··· Passage to read ···

She also points out that another Israeli was picked in the recent NBA Draft.

“Yam Madar is also a great player. I think Deni helped Yam as well since scouts were watching Israel basketball more,” she says. “This is huge for Israel basketball.”

Madar was drafted by the Boston Celtics and will remain with his current team, Hapoel Tel Aviv of Israeli’s Premier League, for at least one more season. “It puts Israel on the sports map in the world and gives kids reason to keep trying their best,” adds Fanan.

Avdija spoke with the media about the contrast between growing up and playing in Israel, and now playing being on a bigger stage in a much bigger country. “I grew up in a comfortable environment where everyone knew me,” he says. “Now is a new beginning, a new career. It’s like starting over again. I am a tough kid who has been through a lot. I am ready!”

···

Assigned task A – For each statement, say whether it agrees with the passage about Israeli basketball players, and back up each yes or no with the passage's words, quoted exactly: (i) Madar was drafted by the Boston Celtics. (ii) Madar will join his NBA team right away this season. (iii) Avdija says he grew up in a place where nobody knew him.
Assigned task B – According to the passage about Israeli basketball players, how does Avdija describe himself?
Assigned task C – Carry on the passage about Israeli basketball players from the point where it stops.
None of the lines after the passage are needed.

··· Dataset ···

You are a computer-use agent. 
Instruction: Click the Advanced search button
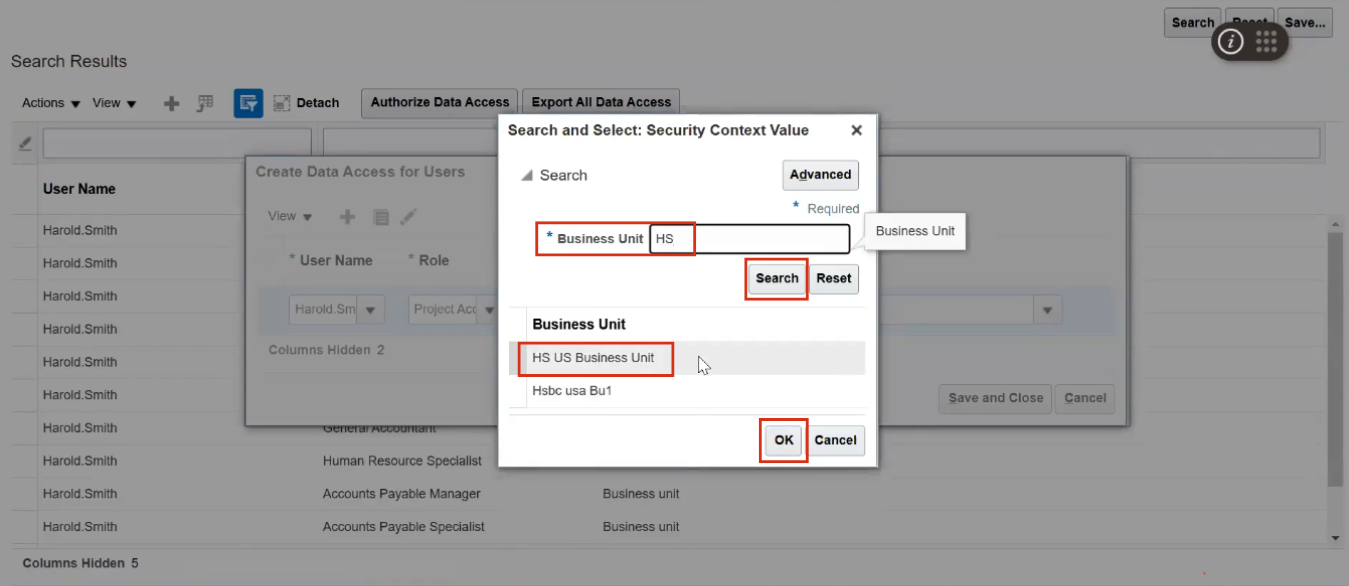(x=819, y=174)
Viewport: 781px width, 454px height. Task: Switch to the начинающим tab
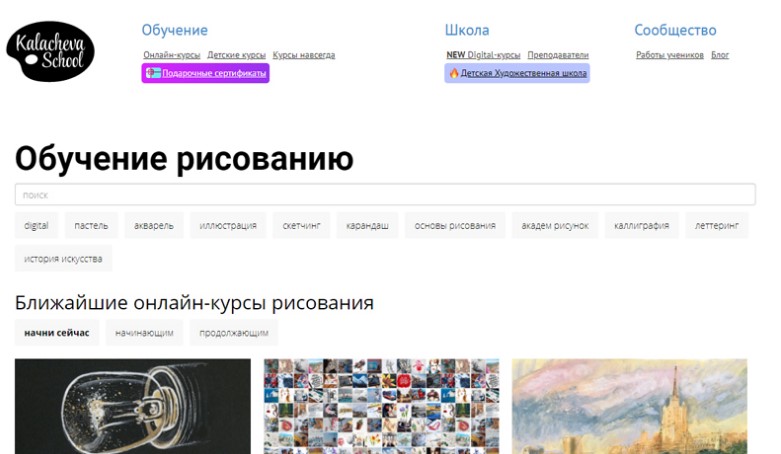pos(144,333)
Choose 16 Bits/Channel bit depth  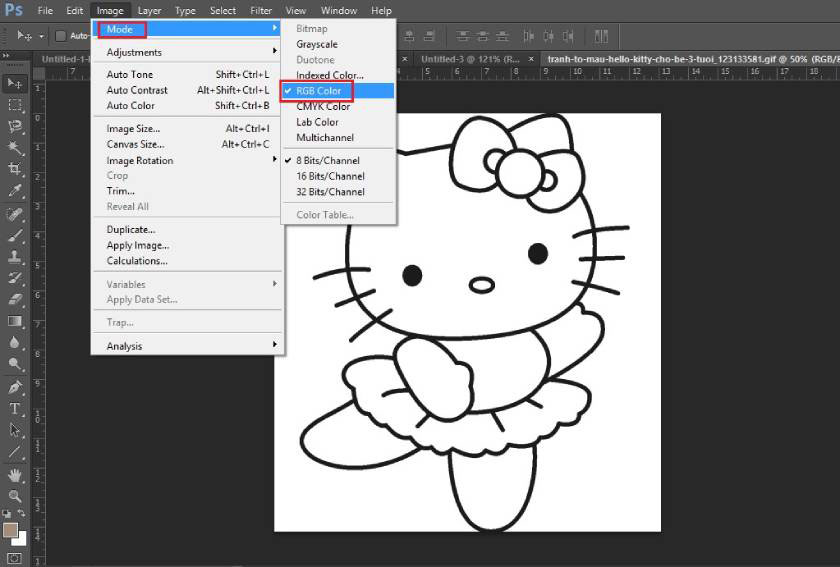coord(330,176)

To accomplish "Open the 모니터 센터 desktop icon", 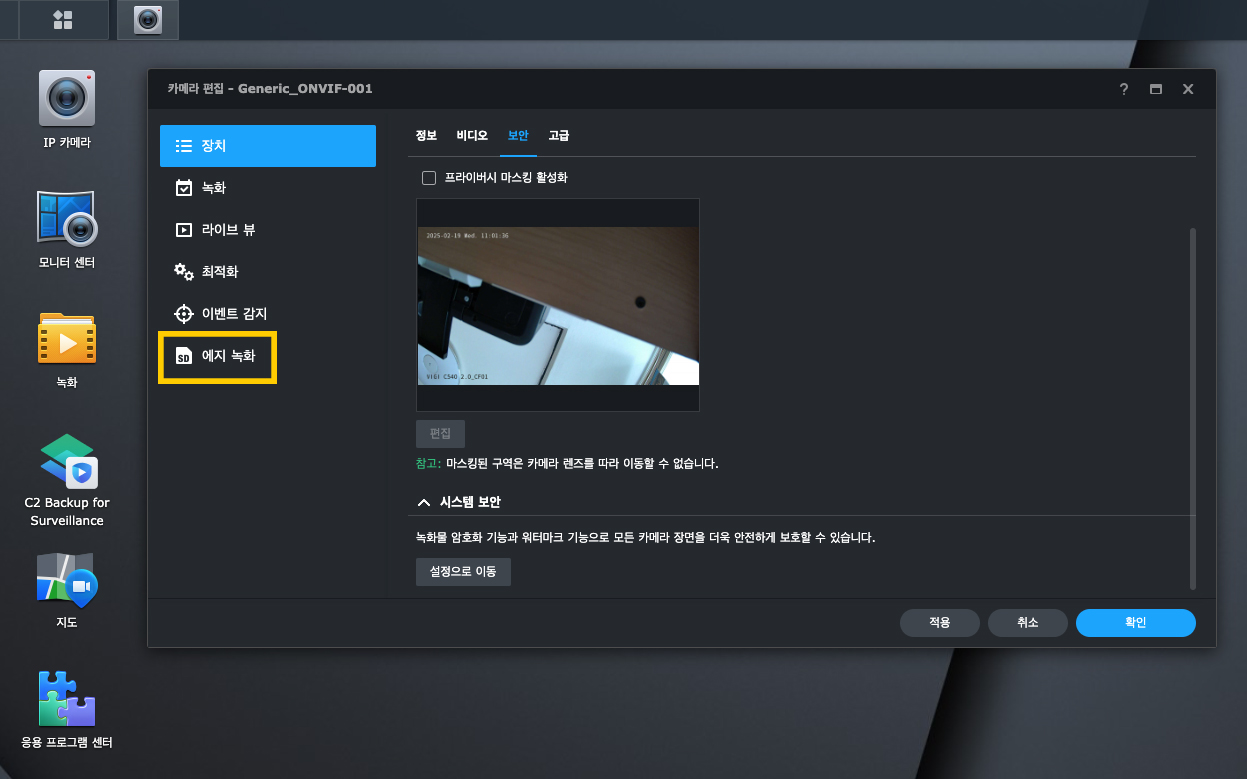I will coord(67,219).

···

Exercise result A –
(i) Yes: "Madar was drafted by the Boston Celtics."
(ii) No: "will remain with his current team" and "for at least one more season."
(iii) No: "I grew up in a comfortable environment where everyone knew me."

Exercise result B – He calls himself a tough kid who has been through a lot.

Exercise result C –
And he will have the support of the local Jewish and Israeli communities. Casspi, his mentor and friend who played 11 years in the NBA, has helped prepare Avdija for the experience. Casspi is well-known for representing Israel and Judaism in a positive way, including speaking with and signing autographs for his many fans, and for bringing fellow NBA players to visit Israel—often with a visit to his parents’ home for a meal. Casspi has also participated in Basketball Without Borders, a program sponsored by the NBA and other organizations that brings together the top 60 or more boys and girls ages 17 and under from 22 countries. The group traveled to Israel in 2017.

Once it is deemed safe in terms of the coronavirus, Avdija is looking forward to interacting with audiences. “Israeli fans are the best,” he exclaims. “There are Israeli and Jewish fans in the United States, and I will have their support. I will represent Israel and the Jewish community the best as I can.”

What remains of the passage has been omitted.